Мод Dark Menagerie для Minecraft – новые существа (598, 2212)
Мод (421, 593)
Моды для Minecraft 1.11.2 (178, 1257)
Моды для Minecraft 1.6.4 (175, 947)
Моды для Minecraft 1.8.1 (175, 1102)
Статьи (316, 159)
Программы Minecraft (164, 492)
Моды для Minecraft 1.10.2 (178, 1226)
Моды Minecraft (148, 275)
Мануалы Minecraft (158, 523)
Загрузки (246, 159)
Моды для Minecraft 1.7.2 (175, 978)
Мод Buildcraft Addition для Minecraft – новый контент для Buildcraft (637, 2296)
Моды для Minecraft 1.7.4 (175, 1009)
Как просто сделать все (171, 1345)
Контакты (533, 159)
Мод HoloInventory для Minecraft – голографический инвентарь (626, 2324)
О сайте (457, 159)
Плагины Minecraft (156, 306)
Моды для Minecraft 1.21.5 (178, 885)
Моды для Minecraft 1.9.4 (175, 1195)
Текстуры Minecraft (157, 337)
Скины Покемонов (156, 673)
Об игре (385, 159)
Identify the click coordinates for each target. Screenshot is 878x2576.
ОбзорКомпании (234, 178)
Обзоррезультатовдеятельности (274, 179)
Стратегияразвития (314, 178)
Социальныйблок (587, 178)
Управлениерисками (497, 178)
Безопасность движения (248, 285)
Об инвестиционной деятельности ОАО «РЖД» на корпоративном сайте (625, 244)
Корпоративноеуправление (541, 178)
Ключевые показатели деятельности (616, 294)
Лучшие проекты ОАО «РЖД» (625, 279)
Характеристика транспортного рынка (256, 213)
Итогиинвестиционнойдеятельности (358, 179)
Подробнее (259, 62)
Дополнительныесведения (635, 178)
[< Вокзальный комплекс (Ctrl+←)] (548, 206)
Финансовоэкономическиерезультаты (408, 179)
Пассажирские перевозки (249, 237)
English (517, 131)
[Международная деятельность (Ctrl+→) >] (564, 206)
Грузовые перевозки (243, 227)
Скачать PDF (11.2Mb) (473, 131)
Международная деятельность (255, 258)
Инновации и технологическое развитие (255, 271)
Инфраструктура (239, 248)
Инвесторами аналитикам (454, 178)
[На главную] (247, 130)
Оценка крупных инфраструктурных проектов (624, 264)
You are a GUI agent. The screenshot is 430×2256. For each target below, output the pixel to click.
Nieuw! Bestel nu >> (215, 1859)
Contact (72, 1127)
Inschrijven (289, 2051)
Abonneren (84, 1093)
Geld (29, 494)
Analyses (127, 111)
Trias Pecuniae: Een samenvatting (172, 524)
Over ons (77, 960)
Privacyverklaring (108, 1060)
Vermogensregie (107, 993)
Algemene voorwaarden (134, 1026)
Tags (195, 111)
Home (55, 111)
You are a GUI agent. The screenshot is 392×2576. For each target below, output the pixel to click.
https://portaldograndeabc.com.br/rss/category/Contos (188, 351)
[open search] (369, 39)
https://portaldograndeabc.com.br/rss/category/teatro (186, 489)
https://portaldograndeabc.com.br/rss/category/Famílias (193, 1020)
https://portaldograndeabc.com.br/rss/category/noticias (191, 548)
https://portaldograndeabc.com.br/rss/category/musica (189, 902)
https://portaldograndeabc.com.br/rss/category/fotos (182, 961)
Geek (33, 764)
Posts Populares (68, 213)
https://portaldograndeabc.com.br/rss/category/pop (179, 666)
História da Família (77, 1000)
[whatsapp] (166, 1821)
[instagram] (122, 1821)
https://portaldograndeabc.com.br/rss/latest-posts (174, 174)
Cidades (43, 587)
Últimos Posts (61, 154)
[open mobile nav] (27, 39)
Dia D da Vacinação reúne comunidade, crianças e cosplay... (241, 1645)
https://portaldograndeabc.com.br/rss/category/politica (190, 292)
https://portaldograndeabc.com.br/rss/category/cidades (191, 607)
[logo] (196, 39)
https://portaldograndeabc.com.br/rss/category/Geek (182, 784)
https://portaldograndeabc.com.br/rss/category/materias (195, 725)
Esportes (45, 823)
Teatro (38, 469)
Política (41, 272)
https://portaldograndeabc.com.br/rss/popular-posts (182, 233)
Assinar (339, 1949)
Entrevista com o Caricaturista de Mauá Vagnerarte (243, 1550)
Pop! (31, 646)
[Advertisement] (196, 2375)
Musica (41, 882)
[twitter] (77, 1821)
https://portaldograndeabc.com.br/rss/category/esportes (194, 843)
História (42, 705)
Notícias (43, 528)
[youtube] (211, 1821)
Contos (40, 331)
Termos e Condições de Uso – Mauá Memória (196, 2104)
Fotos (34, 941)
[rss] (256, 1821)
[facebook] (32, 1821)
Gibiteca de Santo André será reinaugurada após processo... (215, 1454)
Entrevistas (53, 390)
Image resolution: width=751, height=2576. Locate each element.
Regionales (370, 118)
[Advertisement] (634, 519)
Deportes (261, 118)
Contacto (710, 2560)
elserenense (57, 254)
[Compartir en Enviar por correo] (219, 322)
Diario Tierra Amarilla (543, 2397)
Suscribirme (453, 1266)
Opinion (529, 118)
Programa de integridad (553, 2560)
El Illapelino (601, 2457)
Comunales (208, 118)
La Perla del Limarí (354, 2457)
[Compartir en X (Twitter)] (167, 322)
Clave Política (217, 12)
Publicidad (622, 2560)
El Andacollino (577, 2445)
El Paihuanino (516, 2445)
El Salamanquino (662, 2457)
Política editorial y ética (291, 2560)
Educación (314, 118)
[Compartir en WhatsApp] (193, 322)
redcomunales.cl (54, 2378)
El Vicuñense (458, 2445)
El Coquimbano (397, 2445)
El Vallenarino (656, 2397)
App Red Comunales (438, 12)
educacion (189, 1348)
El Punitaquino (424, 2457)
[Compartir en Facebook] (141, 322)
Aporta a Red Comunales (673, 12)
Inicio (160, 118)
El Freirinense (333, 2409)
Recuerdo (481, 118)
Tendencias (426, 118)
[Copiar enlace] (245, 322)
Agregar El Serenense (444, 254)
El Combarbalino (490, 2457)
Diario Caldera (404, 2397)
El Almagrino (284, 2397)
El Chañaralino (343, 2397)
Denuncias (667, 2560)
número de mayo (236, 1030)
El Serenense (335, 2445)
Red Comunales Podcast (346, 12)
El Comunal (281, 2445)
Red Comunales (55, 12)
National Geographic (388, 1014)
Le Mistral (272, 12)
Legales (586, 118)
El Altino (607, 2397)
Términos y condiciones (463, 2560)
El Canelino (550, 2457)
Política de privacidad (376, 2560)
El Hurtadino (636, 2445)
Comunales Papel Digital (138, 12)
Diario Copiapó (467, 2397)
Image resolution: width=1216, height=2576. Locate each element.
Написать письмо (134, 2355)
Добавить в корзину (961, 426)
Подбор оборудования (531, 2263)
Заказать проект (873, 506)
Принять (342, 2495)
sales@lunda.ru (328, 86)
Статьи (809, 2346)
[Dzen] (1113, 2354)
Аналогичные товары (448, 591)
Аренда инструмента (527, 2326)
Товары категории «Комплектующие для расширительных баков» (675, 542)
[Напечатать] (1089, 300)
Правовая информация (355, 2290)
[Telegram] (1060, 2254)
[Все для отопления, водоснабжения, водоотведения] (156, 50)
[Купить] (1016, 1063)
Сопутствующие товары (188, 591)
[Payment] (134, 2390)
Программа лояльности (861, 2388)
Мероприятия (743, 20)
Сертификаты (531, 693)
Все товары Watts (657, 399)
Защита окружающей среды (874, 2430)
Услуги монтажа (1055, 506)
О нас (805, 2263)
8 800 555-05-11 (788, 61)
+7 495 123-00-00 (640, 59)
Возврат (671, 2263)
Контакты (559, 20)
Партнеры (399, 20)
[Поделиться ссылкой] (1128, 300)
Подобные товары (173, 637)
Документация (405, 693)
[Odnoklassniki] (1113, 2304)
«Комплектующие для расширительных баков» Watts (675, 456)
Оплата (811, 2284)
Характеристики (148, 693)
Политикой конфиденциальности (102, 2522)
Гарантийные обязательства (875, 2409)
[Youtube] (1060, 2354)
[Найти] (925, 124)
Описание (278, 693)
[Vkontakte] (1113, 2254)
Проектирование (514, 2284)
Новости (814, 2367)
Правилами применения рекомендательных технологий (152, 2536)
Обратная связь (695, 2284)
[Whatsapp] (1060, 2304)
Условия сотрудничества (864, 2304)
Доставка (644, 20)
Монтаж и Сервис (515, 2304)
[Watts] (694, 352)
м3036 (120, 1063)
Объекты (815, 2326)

::::::::::

■ Work instruction
Scan the material for the word "Watts". Return every line where it is found.

■ Solution to this problem
Все товары Watts (657, 399)
«Комплектующие для расширительных баков» Watts (675, 456)
[Watts] (694, 352)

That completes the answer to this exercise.